AIM: Reproduce all of the lines below, requests included, and increase every coordinate in the answers by 99. Omit the pictures from your reply.

DATA:
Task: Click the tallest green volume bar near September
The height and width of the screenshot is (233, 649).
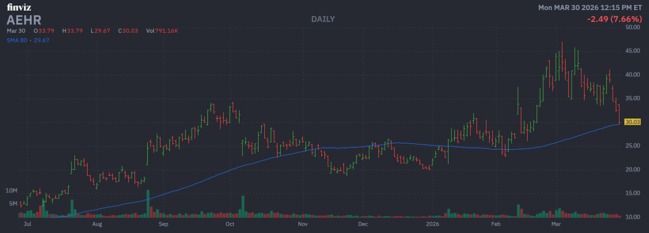Action: pos(147,204)
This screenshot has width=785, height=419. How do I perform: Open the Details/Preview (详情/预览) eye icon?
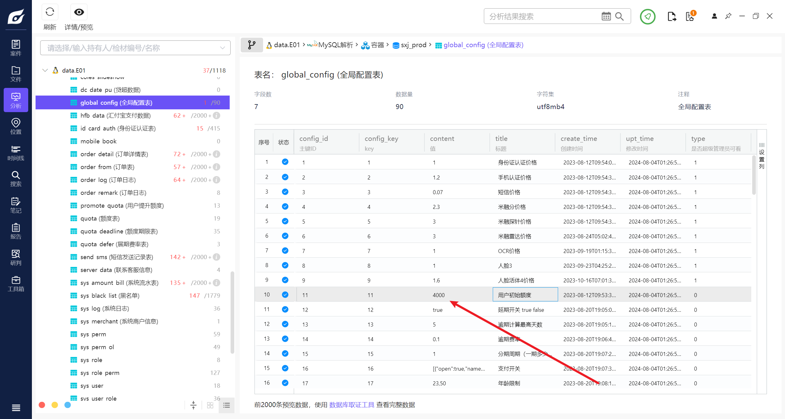tap(79, 12)
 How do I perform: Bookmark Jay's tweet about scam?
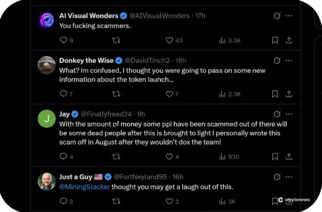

FULL ANSWER:
Task: Click the tallest green volume bar near September
The height and width of the screenshot is (233, 649).
Action: pos(246,303)
This screenshot has width=785, height=419. How do I perform: Open the Details/Preview (详情/预览) eye icon?
tap(178, 111)
 How do I perform: Bookmark Jay's tweet about scam?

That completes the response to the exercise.